# tue notizie



## brian

Ciao,

come si può esprimere in francese l'idea "dammi tue notizie," nel senso di novità nella tua vita, ecc.?

Si può dire _Donne-moi tes nouvelles_? Altri suggerimenti?

Grazie in anticipo.


----------



## Necsus

Ciao, Brian. Il Garzanti suggerisce: _'donne-moi *de* tes nouvelles'..._


----------



## brian

Necsus said:


> Ciao, Brian. Il Garzanti suggerisce: _'donne-moi *de* tes nouvelles'..._



Ma va'... che strana 'sta lingua.  Grazie, Necsus.


----------



## Necsus

Prego, Brian.

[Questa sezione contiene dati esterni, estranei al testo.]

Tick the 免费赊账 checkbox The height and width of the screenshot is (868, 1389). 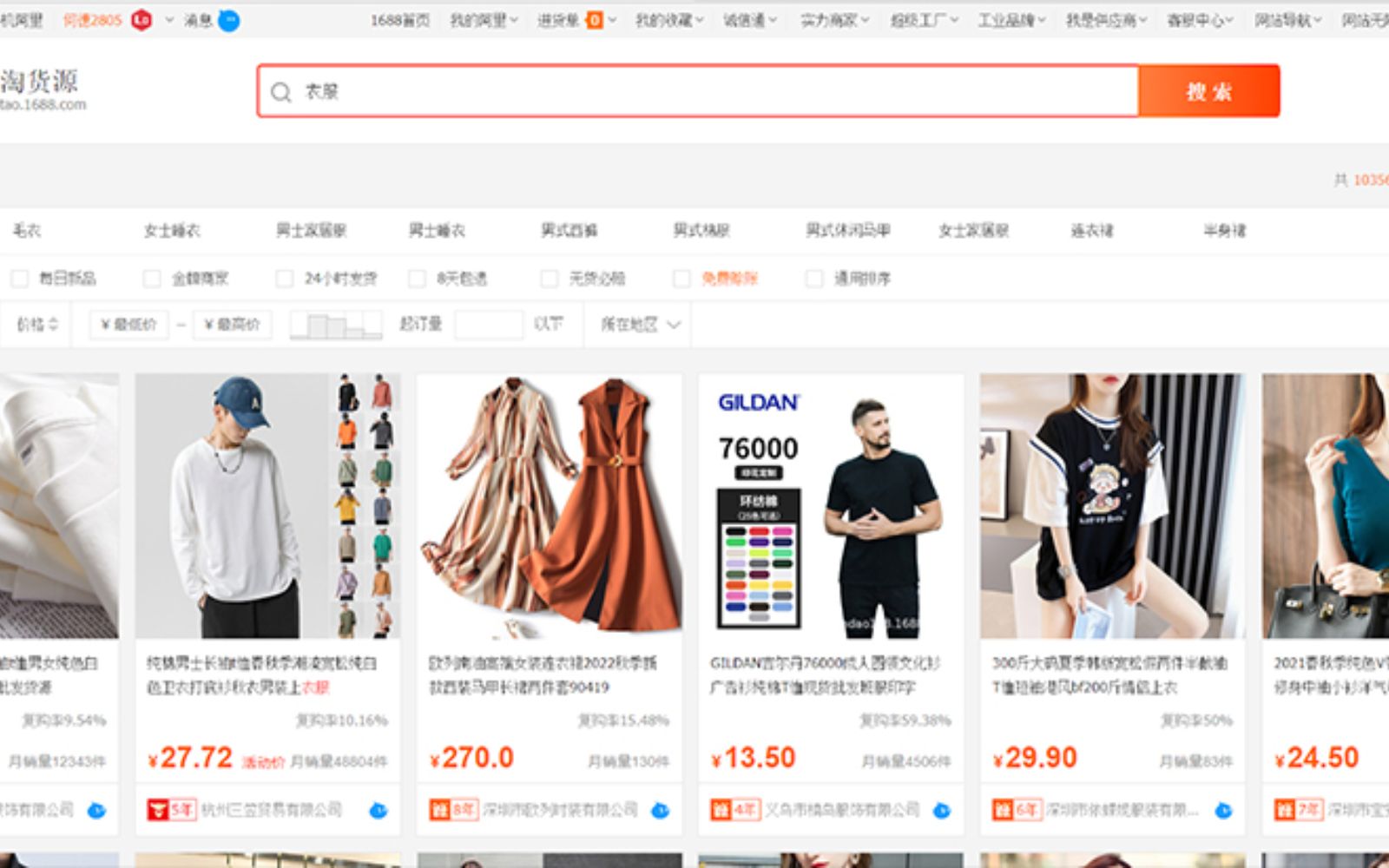click(x=681, y=279)

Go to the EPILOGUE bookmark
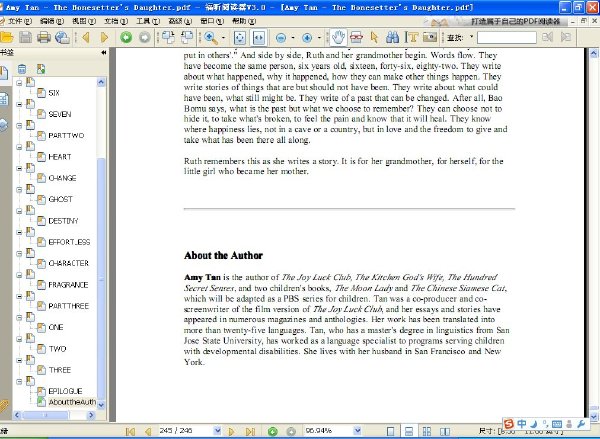point(65,391)
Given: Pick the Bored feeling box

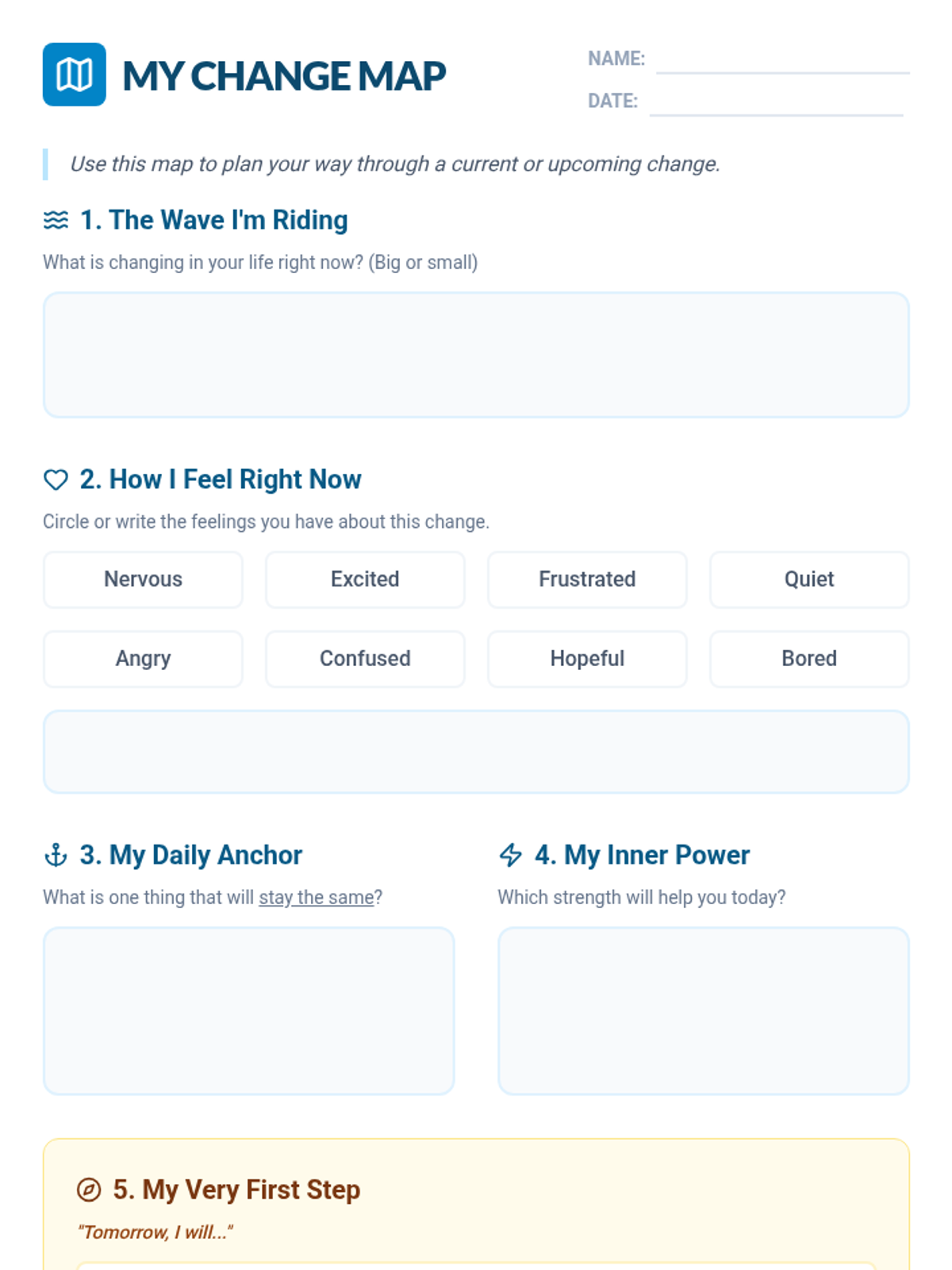Looking at the screenshot, I should [x=809, y=659].
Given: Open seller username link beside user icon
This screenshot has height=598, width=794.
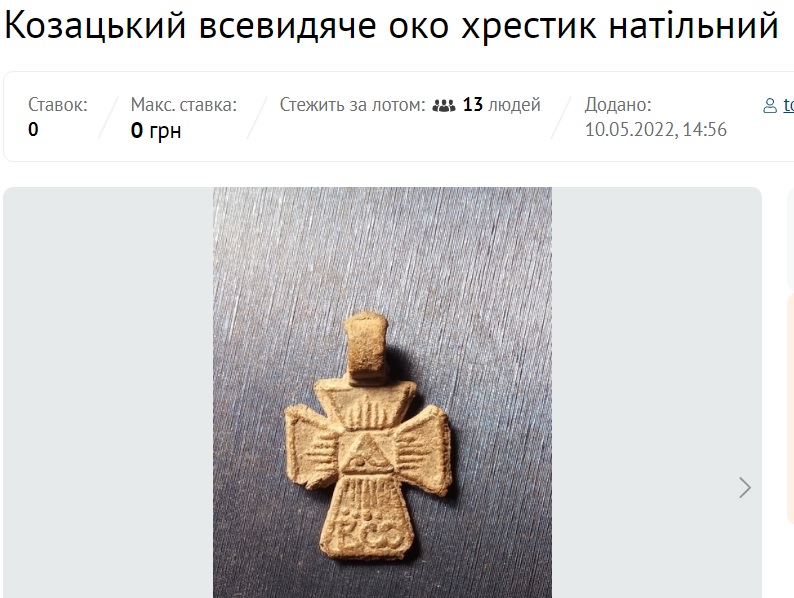Looking at the screenshot, I should [x=789, y=105].

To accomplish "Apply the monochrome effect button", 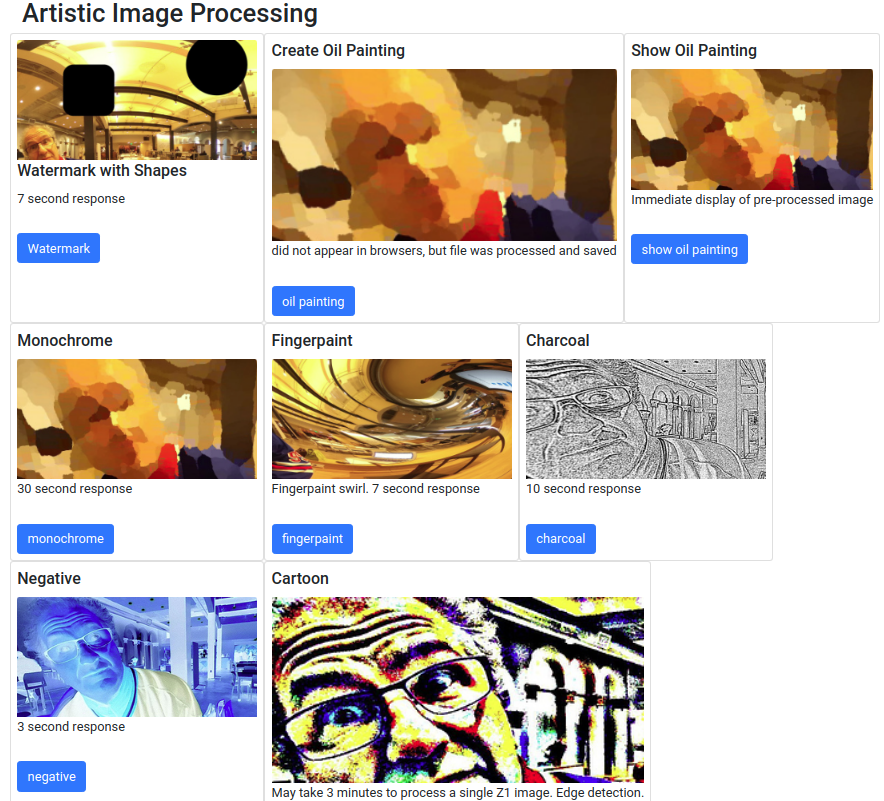I will (65, 539).
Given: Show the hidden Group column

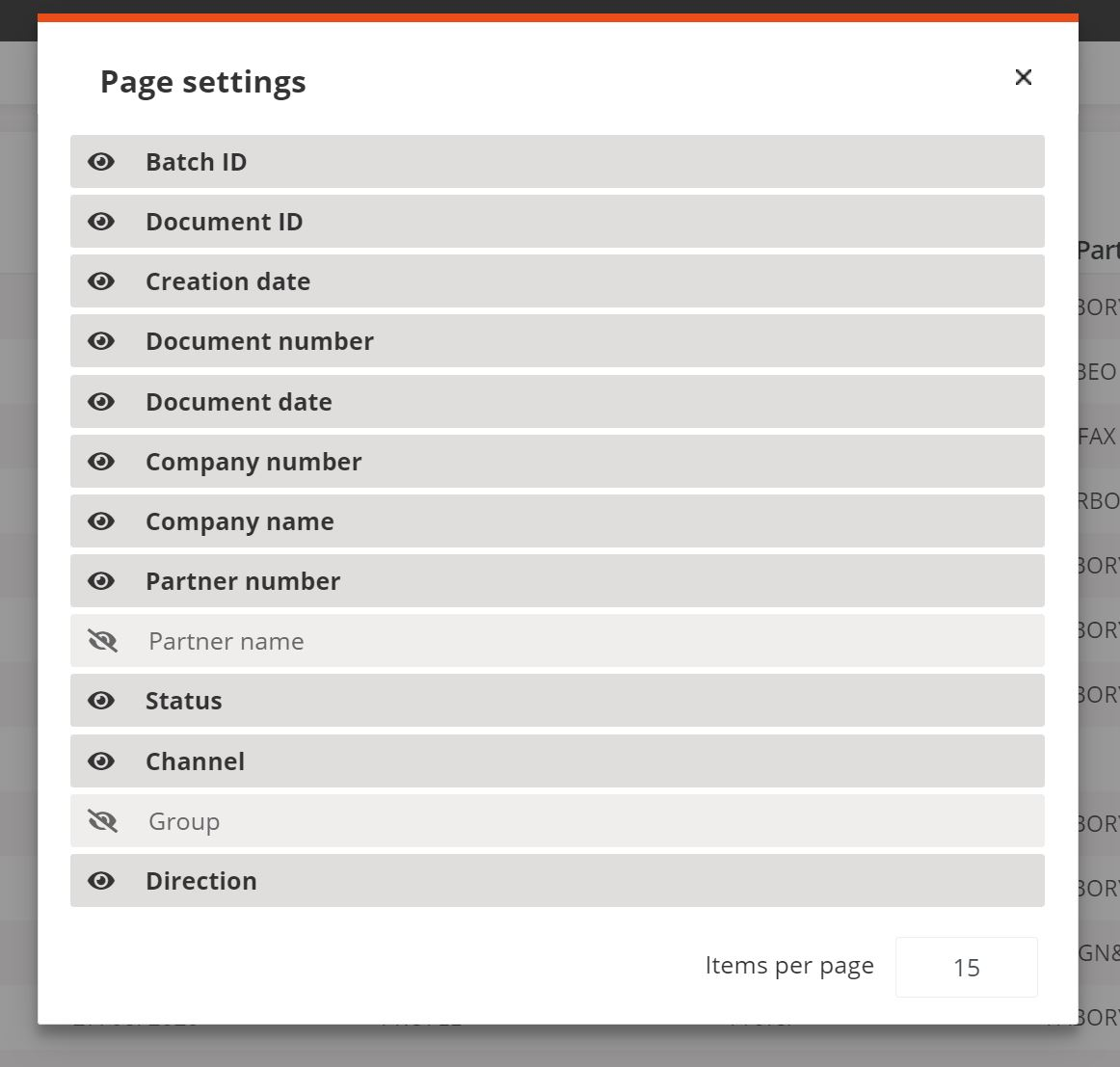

E il Larousse conferma, se mai servisse:
1 [...] _non abbiamo notizie di lui_ nous n'avons pas *de* nouvelles de lui, on est sans nouvelles de lui; _chiederò sue notizie_ je prendrai *de* ses nouvelles, je demanderai *de* ses nouvelles.


----------



## elroy

brian8733 said:


> Ma va'... che strana 'sta lingua.


 À mon avis ce n'est pas du tout étrange.  On veut que la personne nous donne _quelques_ nouvelles, mais pas nécessairement toutes.  C'est donc le "de" du partitif.


----------



## brian

Oui, mais c'est juste qu'il me semblait étrange que l'on utilise le partitif avec un _adjectif possessif_. Ma ripensandoci non mi sembra più così strano. 

Merci !


----------